Optimization Study of Blended Nanoparticles – Palm Biodiesel Fuel on The Performance of Marine Diesel Engine
DOI:
https://doi.org/10.37934/jsms.5.1.112Keywords:
Nanoparticle-enhanced biodiesel, Response Surface Methodology (RSM), marine diesel engine optimizationAbstract
The marine shipping industry's significant contribution to global emissions has intensified the search for cleaner fuel alternatives. This study investigated the optimization of nanoparticle-blended palm biodiesel fuel for marine diesel engine applications, focusing on both performance enhancement and emissions reduction. Three types of metal oxide nanoparticles (SiO₂, Al₂O₃, and TiO₂) were evaluated at concentrations of 50, 100, and 150 ppm in a B20 palm biodiesel blend. Initial stability tests over a 15-day period revealed that only SiO₂-blended samples maintained the required stability for engine testing.

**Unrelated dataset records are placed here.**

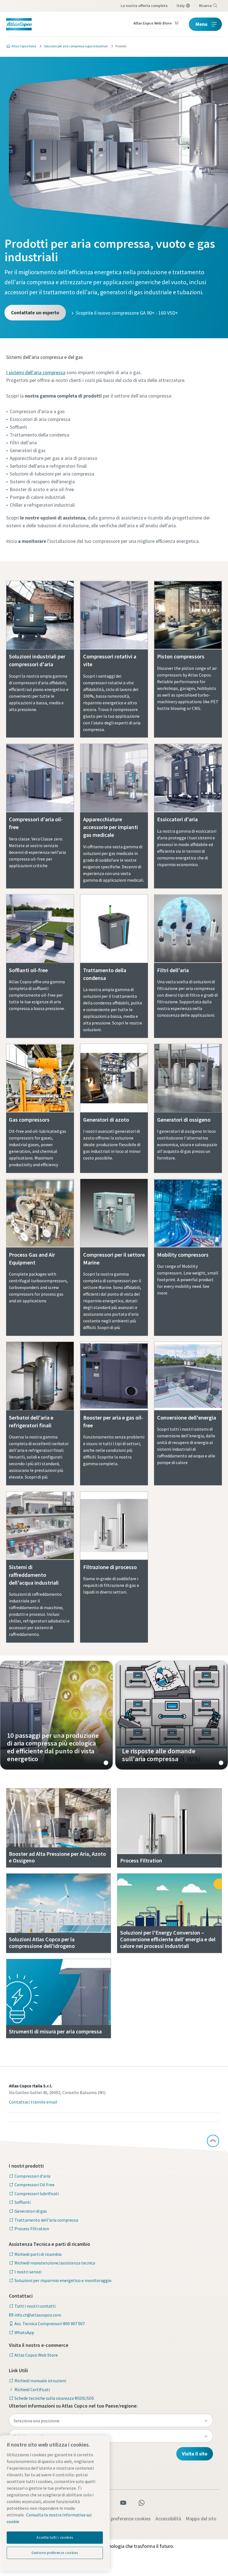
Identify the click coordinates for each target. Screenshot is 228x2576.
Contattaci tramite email (33, 2102)
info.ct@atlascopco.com (37, 2315)
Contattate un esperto (35, 312)
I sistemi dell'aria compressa (35, 372)
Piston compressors (180, 656)
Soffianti (22, 2202)
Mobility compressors (183, 1254)
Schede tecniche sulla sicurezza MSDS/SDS (54, 2398)
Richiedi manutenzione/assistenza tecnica (54, 2263)
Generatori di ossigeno (183, 1119)
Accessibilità (168, 2518)
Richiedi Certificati (32, 2389)
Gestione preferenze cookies (121, 2518)
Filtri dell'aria (173, 970)
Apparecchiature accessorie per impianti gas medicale (110, 827)
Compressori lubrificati (36, 2193)
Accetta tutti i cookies (54, 2537)
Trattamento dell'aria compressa (46, 2220)
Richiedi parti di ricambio (38, 2254)
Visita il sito (194, 2453)
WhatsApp (24, 2332)
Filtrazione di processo (110, 1566)
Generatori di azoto (106, 1119)
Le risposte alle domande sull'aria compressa (171, 1715)
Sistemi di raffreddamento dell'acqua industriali (34, 1574)
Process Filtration (31, 2228)
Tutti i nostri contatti (35, 2306)
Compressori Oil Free (34, 2184)
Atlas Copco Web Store (36, 2355)
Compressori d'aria (32, 2176)
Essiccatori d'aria (177, 819)
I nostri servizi (27, 2271)
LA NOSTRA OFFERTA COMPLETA (144, 5)
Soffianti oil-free (28, 970)
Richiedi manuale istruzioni (40, 2380)
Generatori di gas (30, 2211)
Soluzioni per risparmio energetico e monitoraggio (62, 2280)
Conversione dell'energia (186, 1417)
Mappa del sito (201, 2518)
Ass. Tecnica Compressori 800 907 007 (49, 2323)
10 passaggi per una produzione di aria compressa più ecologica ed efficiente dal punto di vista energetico (56, 1715)
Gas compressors (29, 1119)
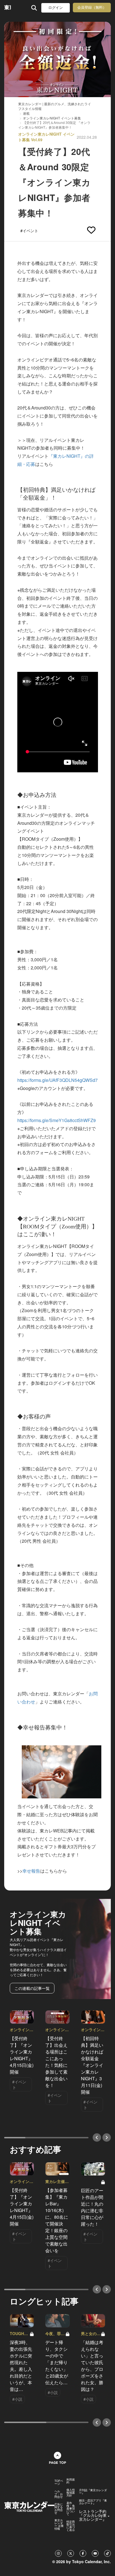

Experimental investigations were conducted on a Cummins NT-855 marine diesel engine coupled with a 250-kW dynamometer, operating at a constant speed of 1400 rpm under varying load conditions. Response Surface Methodology (RSM) with Central Composite Design (CCD) was employed to optimize the relationship between input variables (engine load and nanoparticle concentration) and response parameters (brake torque, brake power, and emissions). The study revealed that SiO₂ nanoparticles at 67.26 ppm concentration under 200 Nm engine load provided optimal performance, achieving 95.3% desirability with significant reductions in CO, CO₂, and NOx emissions. Statistical analysis through ANOVA validated the model's accuracy with an R² value exceeding 0.95. This research demonstrates the potential of nanoparticle-enhanced biodiesel as a viable solution for reducing marine engine emissions while maintaining performance standards.